## Directions
Show all lines of the listing that hold the word "screenshot".

*** Recorded information ***

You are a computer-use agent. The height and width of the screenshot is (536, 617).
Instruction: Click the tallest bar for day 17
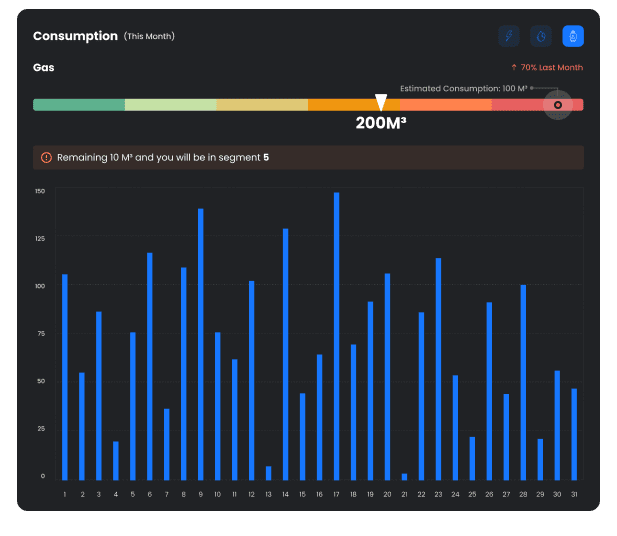336,336
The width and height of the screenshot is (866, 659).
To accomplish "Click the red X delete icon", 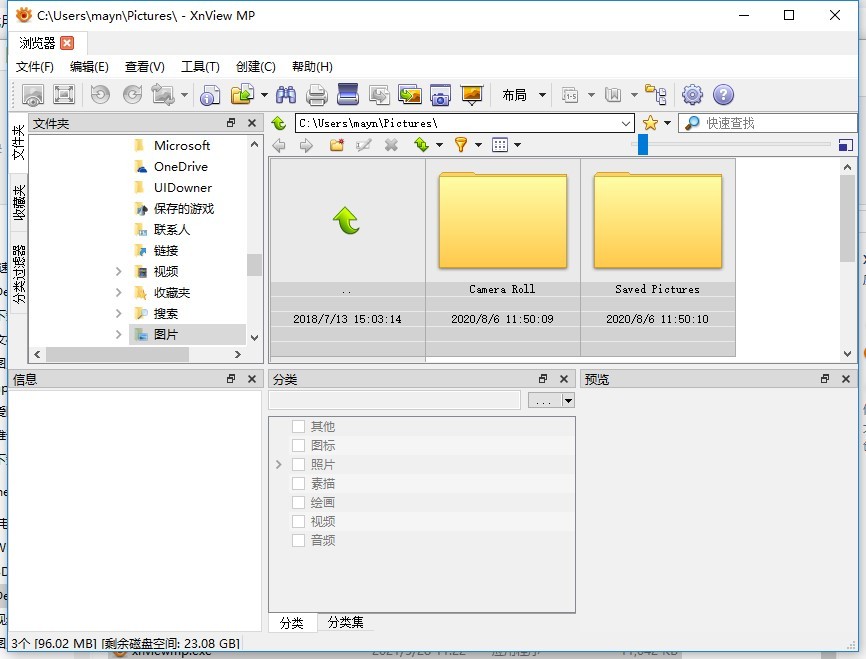I will tap(389, 144).
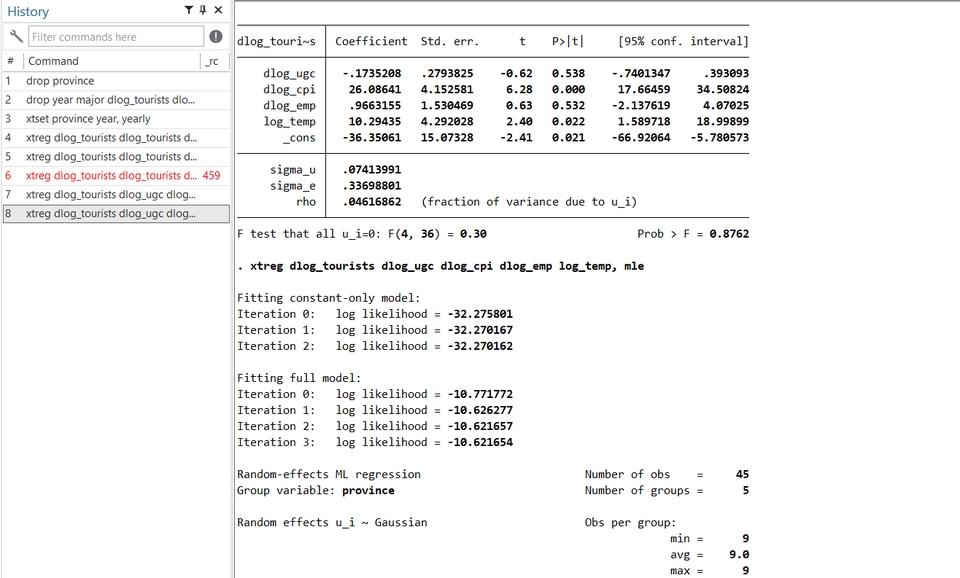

***

## Exercise output
You are a computer-use agent. The height and width of the screenshot is (536, 617).
The width and height of the screenshot is (866, 659).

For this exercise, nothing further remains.